_Task requirements_: Give the lines again exactly as they appear, beginning at the one with "The height and width of the screenshot is (432, 768)." and ending at the last line of the records.

Data items:
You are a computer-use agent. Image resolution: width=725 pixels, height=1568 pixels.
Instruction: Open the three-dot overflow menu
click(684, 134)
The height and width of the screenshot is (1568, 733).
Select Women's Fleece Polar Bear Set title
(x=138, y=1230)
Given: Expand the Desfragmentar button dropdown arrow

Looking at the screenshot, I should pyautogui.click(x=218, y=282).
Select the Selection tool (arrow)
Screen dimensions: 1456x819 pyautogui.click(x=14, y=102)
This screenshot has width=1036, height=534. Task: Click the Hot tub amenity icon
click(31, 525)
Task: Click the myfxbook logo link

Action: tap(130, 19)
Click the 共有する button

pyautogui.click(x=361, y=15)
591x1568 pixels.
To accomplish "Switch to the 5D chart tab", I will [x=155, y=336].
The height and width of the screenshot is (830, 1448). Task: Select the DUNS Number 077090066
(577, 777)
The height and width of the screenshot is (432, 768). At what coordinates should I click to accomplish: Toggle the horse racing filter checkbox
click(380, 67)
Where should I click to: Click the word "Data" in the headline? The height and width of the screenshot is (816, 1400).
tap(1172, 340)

_Exercise response_:
The height and width of the screenshot is (432, 768). At what coordinates should I click to accomplish: Toggle the horse racing filter checkbox
click(380, 67)
Where should I click to: Click the word "Data" in the headline? The height and width of the screenshot is (816, 1400).
tap(1172, 340)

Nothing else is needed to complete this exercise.